Her family moved to Philadelphia when she was 9, and she has lived here for over thirty years. She first got a degree in communications from Temple University, but then realized that gardening was her true passion and went back for a degree in horticulture.
“I’ve always been an outdoor person,” Kent said. “I still am an outdoor person, whether it be for work or for fun.”
One thing that she’s particularly proud of is the meadows she’s started on campus, one by the Duck Pond and the other in the Pinetum. These meadows are planted with wildflowers and left unmowed, which cuts down on the use of greenhouse gas-spewing mowers. Meadows also create a habitat for wildlife and help to reduce soil erosion.
“I love native species,” Kent said, repositioning her baseball cap that’s embroidered with the silhouette of a tree. “I incorporate native species into everything that I’ve done. The college in general aims for 64 percent native, and between 2005 and 2008 we were up to about 84 percent native, which is huge.”
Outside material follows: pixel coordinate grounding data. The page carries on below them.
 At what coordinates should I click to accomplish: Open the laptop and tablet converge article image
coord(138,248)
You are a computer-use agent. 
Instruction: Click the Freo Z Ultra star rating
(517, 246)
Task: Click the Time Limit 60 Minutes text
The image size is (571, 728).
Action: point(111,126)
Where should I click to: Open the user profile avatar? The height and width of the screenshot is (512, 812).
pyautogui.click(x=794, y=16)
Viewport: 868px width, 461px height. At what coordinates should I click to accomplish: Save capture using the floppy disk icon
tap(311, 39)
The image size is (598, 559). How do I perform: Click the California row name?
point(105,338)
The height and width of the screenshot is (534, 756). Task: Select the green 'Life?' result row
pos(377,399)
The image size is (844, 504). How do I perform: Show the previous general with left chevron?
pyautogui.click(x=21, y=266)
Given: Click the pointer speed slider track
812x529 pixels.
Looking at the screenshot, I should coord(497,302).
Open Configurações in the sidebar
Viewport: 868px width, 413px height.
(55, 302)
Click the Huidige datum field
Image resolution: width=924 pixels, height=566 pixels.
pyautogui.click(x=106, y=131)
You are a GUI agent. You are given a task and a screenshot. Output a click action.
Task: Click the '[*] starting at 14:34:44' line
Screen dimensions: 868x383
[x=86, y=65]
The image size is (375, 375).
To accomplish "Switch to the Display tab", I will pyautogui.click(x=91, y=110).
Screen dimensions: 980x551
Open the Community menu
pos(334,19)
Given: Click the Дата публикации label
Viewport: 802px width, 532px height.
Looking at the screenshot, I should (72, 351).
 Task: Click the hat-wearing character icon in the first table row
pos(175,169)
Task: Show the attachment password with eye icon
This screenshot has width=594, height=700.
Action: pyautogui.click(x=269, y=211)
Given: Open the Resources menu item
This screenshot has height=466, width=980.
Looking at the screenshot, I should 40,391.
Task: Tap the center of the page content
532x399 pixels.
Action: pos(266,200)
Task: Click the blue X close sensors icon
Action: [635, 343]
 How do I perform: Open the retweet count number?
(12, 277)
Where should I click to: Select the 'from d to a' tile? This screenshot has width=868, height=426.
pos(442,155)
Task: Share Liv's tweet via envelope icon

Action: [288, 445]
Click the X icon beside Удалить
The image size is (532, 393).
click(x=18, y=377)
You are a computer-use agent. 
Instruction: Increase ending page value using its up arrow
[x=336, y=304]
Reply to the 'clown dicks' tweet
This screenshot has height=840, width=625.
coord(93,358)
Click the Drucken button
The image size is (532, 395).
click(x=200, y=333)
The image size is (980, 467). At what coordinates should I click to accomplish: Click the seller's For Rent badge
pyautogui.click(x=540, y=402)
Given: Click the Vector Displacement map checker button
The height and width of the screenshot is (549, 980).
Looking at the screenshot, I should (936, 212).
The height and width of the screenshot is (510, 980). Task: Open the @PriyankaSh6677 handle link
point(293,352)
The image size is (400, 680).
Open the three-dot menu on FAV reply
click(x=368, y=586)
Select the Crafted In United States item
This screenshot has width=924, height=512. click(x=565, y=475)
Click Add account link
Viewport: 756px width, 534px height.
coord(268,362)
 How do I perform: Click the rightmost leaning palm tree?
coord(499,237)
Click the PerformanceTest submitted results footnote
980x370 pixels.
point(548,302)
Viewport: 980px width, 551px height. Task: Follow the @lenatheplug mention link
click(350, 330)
The issue with non-native plant species, Kent explains, is that although some birds will eat them, most insects will not. This creates a break in the food chain, since many animals need these insects as a food source. We also depend on these insects to pollinate our food-producing plants and to keep other insects in check.
Of her hobbies, Kent says that camping, backpacking, and bike riding are first and foremost. “I try to get to a national park every year. I plan to do all of the 58 national parks before I turn 50,” she said. So far, she’s about 25 parks in.
After a long pause, Kent explains her love of nature. “I love its spiritual power,” she said. “Especially in a national park you can feel it because it’s right there. There’s
this constant energy, this hum. I mean, here it gets kind of covered up with concrete but the energy and the connection is still always there.”
Thoughtful and quick to laugh, Kent wants everyone to be assured that plants and nature aren’t her only sources of joy. “I also love the Phillies. I got season tickets this year,” she said.
Eastern Red Cedar, White Pine, Winterberry Holly, Kent names some of the trees and shrubs as we pass them. “The most important thing that I do is try to change people’s perceptions on leading an environmental life. You don’t have to change that much,” she said. “You just have to educate them about balance and diversity in planting, and issues of recycling and what goes to the landfill.”
Her overall reflections on her work: “I love this. When the rest of my life gets rough, I just go and do a little weeding.”